Black Bean Porridge Patties
with Black Bean Pico de Gallo
Ingredients:
2/3 cup Bob’s Red Mill Award Winning Steel Cut Oats
1 2/3 cups water
1 tablespoon chopped garlic
3/4 teaspoon salt
1 (15 oz) can black beans, rinse, drained, divided
1 teaspoon cumin
1/8 teaspoon crushed red pepper
1/3 cup minced cilantro for patties
1/2 cup chopped cilantro for pico
3/4 teaspoon Bob’s Red Mill Baking Powder
1/3 cup Bob’s Red Mill Oat Flour
additional for forming patties
1/3 cup grapeseed oil
1 ½ chopped fresh tomatoes
2 green onions, chopped, additional for garnish
1/2 cup picante salsa, medium or mild if preferred
2/3 cup Greek yogurt

 

Instructions:

In a 4-cup bowl, combine Bob’s Red Mill Steel Cut Oats and 1 2/3 cups water, stir and set aside for three hours.

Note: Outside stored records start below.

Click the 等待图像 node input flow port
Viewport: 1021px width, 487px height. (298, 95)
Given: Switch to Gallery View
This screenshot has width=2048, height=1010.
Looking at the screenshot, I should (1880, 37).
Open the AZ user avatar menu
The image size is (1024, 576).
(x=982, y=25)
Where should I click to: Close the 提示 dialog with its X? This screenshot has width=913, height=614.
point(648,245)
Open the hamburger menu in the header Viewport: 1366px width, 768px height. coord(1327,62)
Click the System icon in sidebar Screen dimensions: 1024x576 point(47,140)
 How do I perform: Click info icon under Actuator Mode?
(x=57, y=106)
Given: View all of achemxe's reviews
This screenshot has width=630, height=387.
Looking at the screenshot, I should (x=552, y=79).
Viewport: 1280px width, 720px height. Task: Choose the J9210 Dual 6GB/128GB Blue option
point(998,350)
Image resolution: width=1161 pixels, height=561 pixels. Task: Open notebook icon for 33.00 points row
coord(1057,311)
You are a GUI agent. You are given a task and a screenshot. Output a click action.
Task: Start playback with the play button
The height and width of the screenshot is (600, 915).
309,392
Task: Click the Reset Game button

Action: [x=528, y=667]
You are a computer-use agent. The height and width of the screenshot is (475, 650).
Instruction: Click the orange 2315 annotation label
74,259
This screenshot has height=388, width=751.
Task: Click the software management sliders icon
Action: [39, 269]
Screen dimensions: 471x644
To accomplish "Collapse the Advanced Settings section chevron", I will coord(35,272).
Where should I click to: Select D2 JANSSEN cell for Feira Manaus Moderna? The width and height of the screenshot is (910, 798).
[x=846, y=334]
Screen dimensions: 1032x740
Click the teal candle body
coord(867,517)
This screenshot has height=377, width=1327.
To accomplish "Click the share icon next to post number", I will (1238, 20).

Do not drain water after oaks have soaked. *Alternative non-soak method listed below.

Pour softened oats and soaking water in a 4-quart or larger saucepan, combine, garlic, water, and salt, cover, and cook on high or medium-high for 9 minutes, stirring 2 or 3 times. Uncover, add 1-cup black beans, cumin, and red pepper, stir constantly and cook 4-minutes.

Pour hot porridge into a large bowl and stir in 1/3-cup cilantro and then add baking powder, stir, add all but about 2-tablespoons of the oat flour until uniform in consistency. Sprinkle a work surface with about 1-tablespoon of remaining oat flour. Form 4 patties by scooping 1/2-cup oat mixture. Sprinkle each mound with about 1-tablespoon of oat flour; press down with the back of a metal spatula and shape with hands.  Use additional oat flour if needed.

In a large non-stick skillet, heat grapeseed oil on high. Fry patties on both sides 5 minutes, adjusting heat between high and medium-high, until patties are brown and crispy. Meanwhile, in a medium bowl toss together remaining black beans, 1/2-cup cilantro, tomatoes, green onions, and picante salsa.

Place Black Bean Porridge Patties on a large serving patter or on individual salad plates. Top patties with Black Bean Pico de Gallo and dollop with Greek yogurt. Sprinkle with cilantro and green onions.  Serves 4

* Alternative non-soak method: Combine oats with 2 2/3 cups water in a 4-quart saucepan, and bring to a boil. Cover, adjust heat to medium and cook for 14 minutes or until water has almost completely absorbed into oats. Uncover, and add black beans, cumin and red pepper, stir constantly and cook 4-minutes. Continue instructions as listed above.